### Consigne 1:
Présentez sous forme de tableau Markdown, s'il vous plaît, les entrées depuis la ligne contenant "[Accessibility Helper sidebar] (744, 24)" jusqu'à la fin des entrées, ces deux bornes comprises et les lignes vides exclues. Le tableau aura deux colonnes : N° pour le numéro de rang et Ligne pour le texte de la ligne.

### Extrait fourni:
_ _ _ _ _

Depuis ce livre, je n’ai jamais cessé de lire de la poésie. Chaque jour ou presque, je lis (souvent à voix haute) au moins un poème. J’ai dans mon bureau une bibliothèque dédiée à la poésie. Je ne sais pas combien j’ai de recueils, mais suffisamment pour pouvoir fermer les yeux devant et tirer un volume sans savoir du tout sur quoi je vais tomber. Puis j’ouvre une page au hasard et je lis sans me préoccuper de l’auteur.

Il y a dix ans, Anne-Marie Cabut, cheffe de la Chanterie de Lyon (A Cœur Joie) me propose d’écrire une pièce pour tous ses choristes. De 5 à 17 ans.Pour trouver une idée, un déclencheur, je pioche dans ma bibliothèque. C’est sur le rire en poésie que je tombe.

Un des poèmes de Jean-Luc Moreau me fait rire, à haute voix. C’est rare.
Je me mets au piano immédiatement (c’est souvent ainsi que je relis les poèmes qui font tilt!) et mes doigts trouvent tout de suite un enchaînement harmonique, la mélodie naît rapidement…

Je fonce sur internet pour en savoir davantage sur l’auteur, je trouve assez facilement un moyen de le joindre, pour lui demander l’autorisation de mettre en musique son poème, il me répond rapidement qu’il serait enchanté et m’envoie dans la foulée quelques livres de lui.
Je passe plusieurs jours à dévorer ses poèmes, écrits souvent pour la jeunesse. Je fonce tête baissée dans leur mise en musique, je les chante à tue-tête à toute heure du jour ou de la nuit au point d’en fatiguer un peu ma famille… Rarement je me suis senti si proche d’un poète qui écrit pour la jeunesse.

En écrivant cette phrase, je m’aperçois que je risque de réduire le champ poétique de Jean-Luc Moreau en le cantonnant à sa poésie pour les jeunes. Je sais, pour le vivre assez, que ça pourrait être énervant… Il écrit de magnifiques poèmes, point. Certains ont même l’avantage d’intéresser les jeunes. Mais il écrit aussi cela par exemple :

Premier amour

Ils marchaient lentement sur la plage déserte,
Comme font les enfants se tenant par la main;
On eût dit qu’une porte au ciel se fût ouverte
Dont l’étoile du soir leur montrait le chemin.

_ _ _ _ _

### Entrées affichées:
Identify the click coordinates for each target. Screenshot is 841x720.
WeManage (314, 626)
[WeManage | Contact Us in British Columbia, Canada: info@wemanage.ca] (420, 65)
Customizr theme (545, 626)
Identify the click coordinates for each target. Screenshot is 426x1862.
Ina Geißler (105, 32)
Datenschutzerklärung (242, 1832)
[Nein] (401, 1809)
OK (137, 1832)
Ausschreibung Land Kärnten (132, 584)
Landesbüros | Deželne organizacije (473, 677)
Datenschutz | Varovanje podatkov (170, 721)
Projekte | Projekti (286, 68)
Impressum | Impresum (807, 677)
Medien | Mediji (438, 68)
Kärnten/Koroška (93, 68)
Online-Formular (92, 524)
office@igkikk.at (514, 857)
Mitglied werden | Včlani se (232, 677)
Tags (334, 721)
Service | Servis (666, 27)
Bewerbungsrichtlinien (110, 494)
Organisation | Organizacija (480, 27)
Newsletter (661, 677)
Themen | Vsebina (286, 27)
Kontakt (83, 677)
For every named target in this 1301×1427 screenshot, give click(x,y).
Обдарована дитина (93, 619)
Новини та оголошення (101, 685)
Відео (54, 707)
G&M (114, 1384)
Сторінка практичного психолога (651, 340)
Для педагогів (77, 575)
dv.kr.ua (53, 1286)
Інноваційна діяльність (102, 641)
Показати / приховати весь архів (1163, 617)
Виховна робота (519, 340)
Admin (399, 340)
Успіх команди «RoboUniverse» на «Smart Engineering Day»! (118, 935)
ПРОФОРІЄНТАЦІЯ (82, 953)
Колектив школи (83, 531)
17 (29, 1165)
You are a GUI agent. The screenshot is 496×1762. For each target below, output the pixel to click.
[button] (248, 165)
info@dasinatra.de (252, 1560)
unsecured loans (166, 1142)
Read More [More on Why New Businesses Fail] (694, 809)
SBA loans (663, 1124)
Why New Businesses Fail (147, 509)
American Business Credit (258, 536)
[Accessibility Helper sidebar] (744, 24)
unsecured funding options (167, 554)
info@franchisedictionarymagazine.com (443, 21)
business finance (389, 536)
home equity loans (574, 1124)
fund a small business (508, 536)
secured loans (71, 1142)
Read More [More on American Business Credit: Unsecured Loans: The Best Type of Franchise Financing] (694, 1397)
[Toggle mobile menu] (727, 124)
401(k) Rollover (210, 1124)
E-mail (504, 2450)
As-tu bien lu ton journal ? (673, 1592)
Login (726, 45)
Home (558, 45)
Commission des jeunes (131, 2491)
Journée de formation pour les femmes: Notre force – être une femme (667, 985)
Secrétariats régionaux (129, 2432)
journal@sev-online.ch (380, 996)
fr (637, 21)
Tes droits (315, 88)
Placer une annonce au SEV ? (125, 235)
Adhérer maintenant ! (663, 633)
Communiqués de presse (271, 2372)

_ _ _ _ _

### Consigne 2:
D'après l'extrait sur la poésie, dans quel but la bibliothèque est-elle mise à contribution après la proposition d'Anne-Marie Cabut ? Répondez en une à trois phrases.

### Réponse 1:
| N° | Ligne |
|---|---|
| 1 | [Accessibility Helper sidebar] (744, 24) |
| 2 | unsecured funding options (167, 554) |
| 3 | info@franchisedictionarymagazine.com (443, 21) |
| 4 | business finance (389, 536) |
| 5 | home equity loans (574, 1124) |
| 6 | fund a small business (508, 536) |
| 7 | secured loans (71, 1142) |
| 8 | Read More [More on American Business Credit: Unsecured Loans: The Best Type of Franchise Financing] (694, 1397) |
| 9 | [Toggle mobile menu] (727, 124) |
| 10 | 401(k) Rollover (210, 1124) |
| 11 | E-mail (504, 2450) |
| 12 | As-tu bien lu ton journal ? (673, 1592) |
| 13 | Login (726, 45) |
| 14 | Home (558, 45) |
| 15 | Commission des jeunes (131, 2491) |
| 16 | Journée de formation pour les femmes: Notre force – être une femme (667, 985) |
| 17 | Secrétariats régionaux (129, 2432) |
| 18 | journal@sev-online.ch (380, 996) |
| 19 | fr (637, 21) |
| 20 | Tes droits (315, 88) |
| 21 | Placer une annonce au SEV ? (125, 235) |
| 22 | Adhérer maintenant ! (663, 633) |
| 23 | Communiqués de presse (271, 2372) |

### Réponse 2:
Anne-Marie Cabut, cheffe de la Chanterie de Lyon, propose d'écrire une pièce pour tous ses choristes, âgés de 5 à 17 ans. La bibliothèque sert alors à trouver une idée, un déclencheur, pour cette pièce. C'est ainsi que le rire en poésie est trouvé.